(WORK TO COMPLETE):
Please copy each line of the records below that holds the word "agent".

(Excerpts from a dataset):
※

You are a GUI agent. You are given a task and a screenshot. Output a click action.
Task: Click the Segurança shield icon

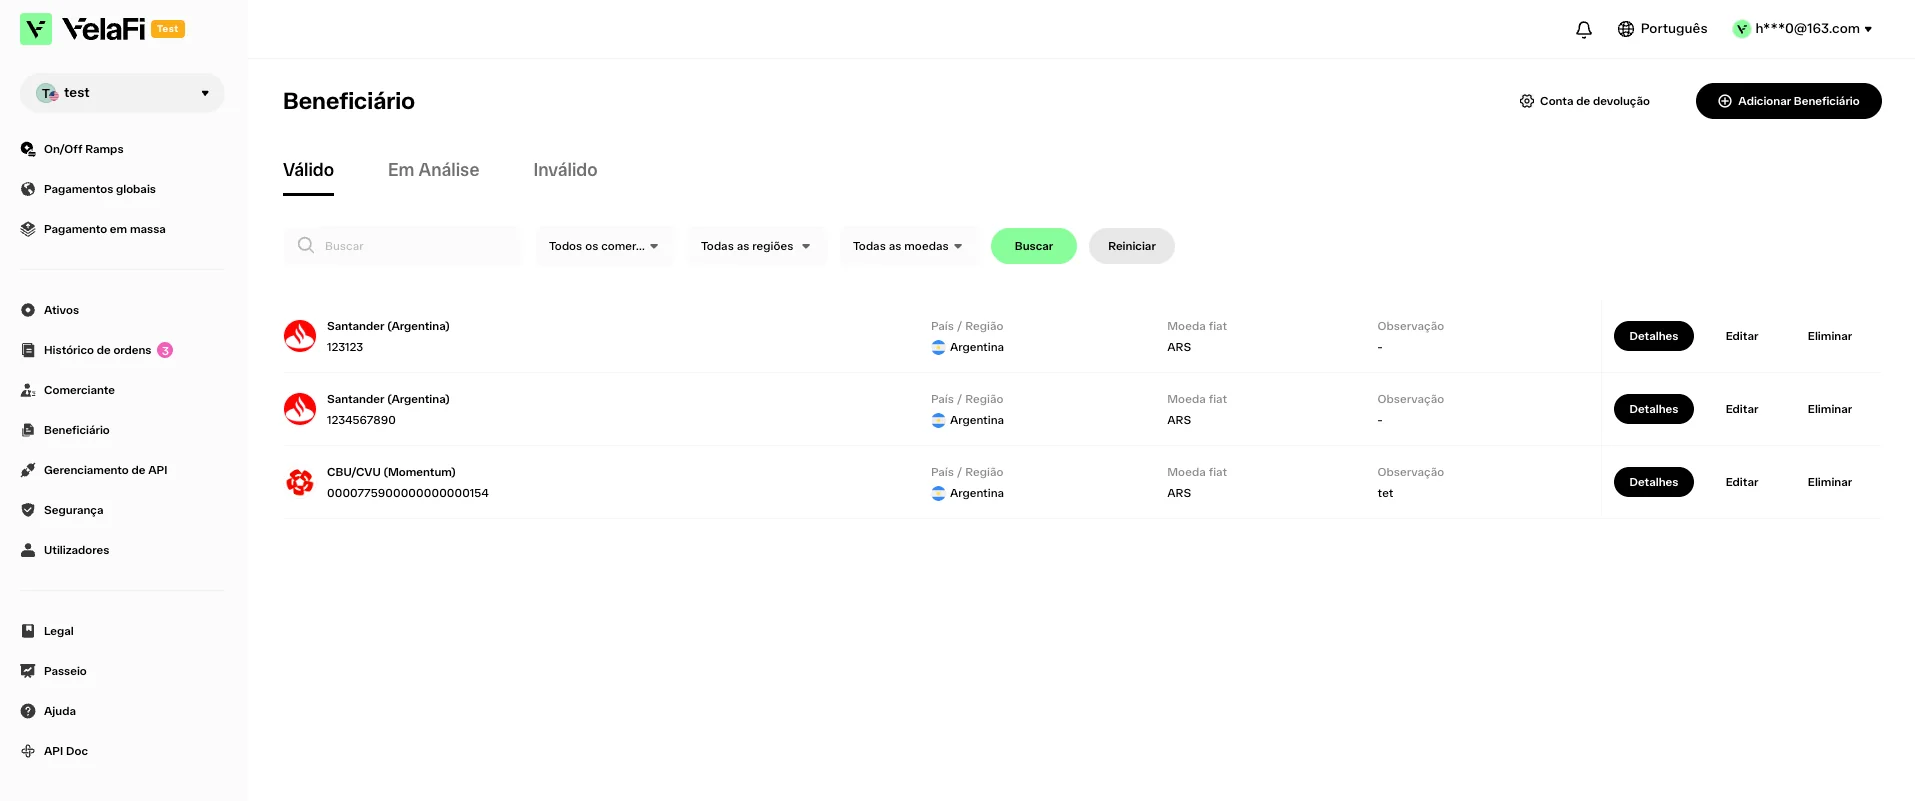pos(28,510)
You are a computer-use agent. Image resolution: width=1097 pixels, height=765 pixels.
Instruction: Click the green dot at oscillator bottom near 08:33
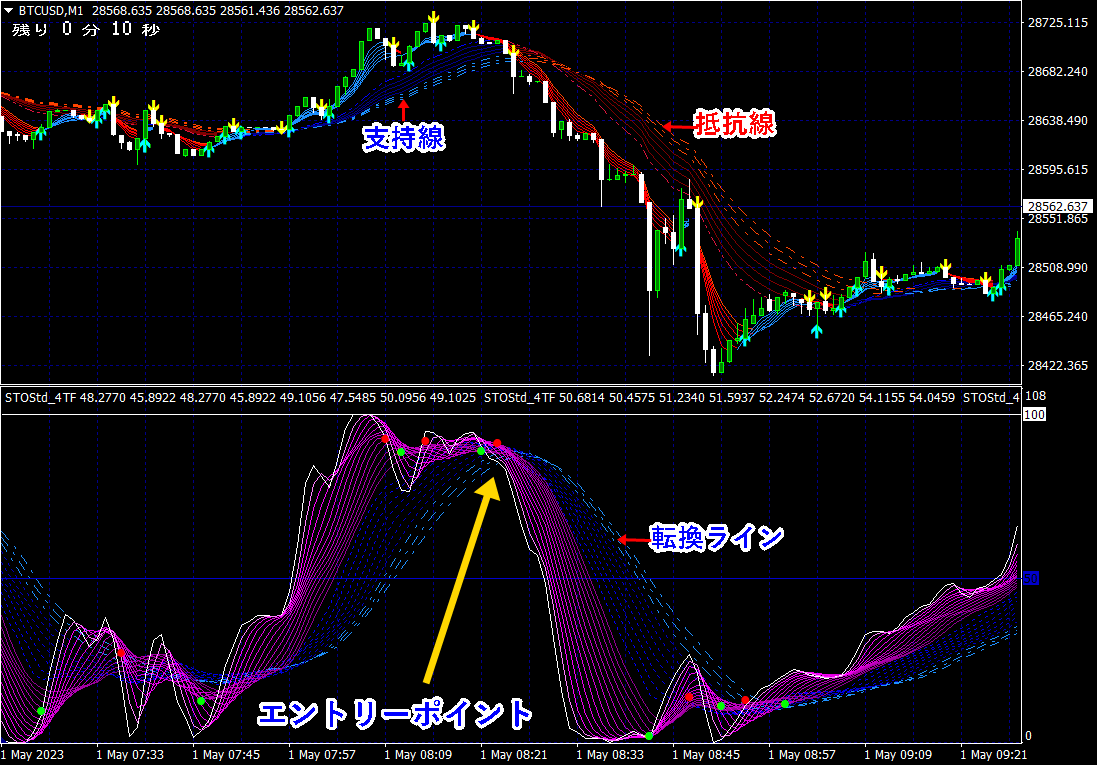[x=649, y=736]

※

(TASK RESPONSE):
You are a GUI agent. You are given a task and a screenshot. Output a click action.
You are a computer-use agent. Image resolution: width=1097 pixels, height=765 pixels.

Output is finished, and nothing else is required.